Oh shit you're serious.
AIs that show enough general intelligence to act autonomously beyond reactive pattern recognition are still far off. It's definitely worth discussing the matter sooner rather than later, because once it happens -- if it happens -- society will have little time to adapt. But until that is the case I doubt that there's any form of artificial intelligence out there with enough agency and understanding to allow for meaningful conversation.
You need to get up to speed. Cleverbot and Chatterbot have almost passed the Turing test. And those are the simple chatbots disclosed and widely available to the public. You would be hard pressed to tell the difference between AI and human interaction. Within a few years most chat customer service will be done by AI. Even Bitmain is focusing on AI with their Sophon initiative.
There already have been machines that passed the Turing test, as far back as 2014:
https://www.theguardian.com/technology/2014/jun/08/super-computer-simulates-13-year-old-boy-passes-turing-testEven ignoring the debate whether the metrics for a successful Turing test are actually meaningful and whether simulating a 13 year old boy who speaks English as a second language is a form of "cheating" or not, it's an impressive feat of course.
But passing the Turing test is still a long way from what we could consider general intelligence.

Supplied data:
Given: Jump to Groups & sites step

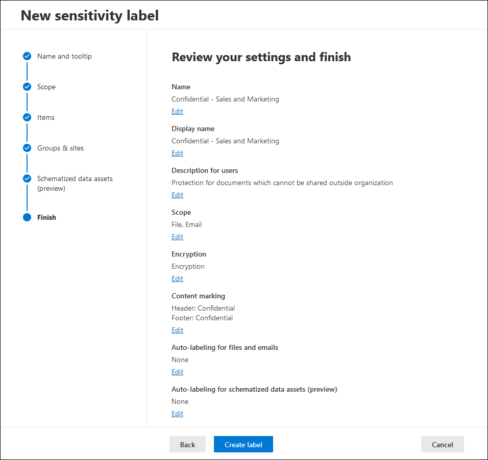Looking at the screenshot, I should [60, 148].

Goal of the exercise:
Answer these questions from the discussion of AI and the Turing test:
(a) Which two chatbots does it say have almost passed the Turing test?
(b) What is the name of Bitmain's AI initiative?
(c) As far back as what year had machines already passed the Turing test, according to the discussion?

Written answer:
(a) Cleverbot and Chatterbot
(b) Sophon
(c) 2014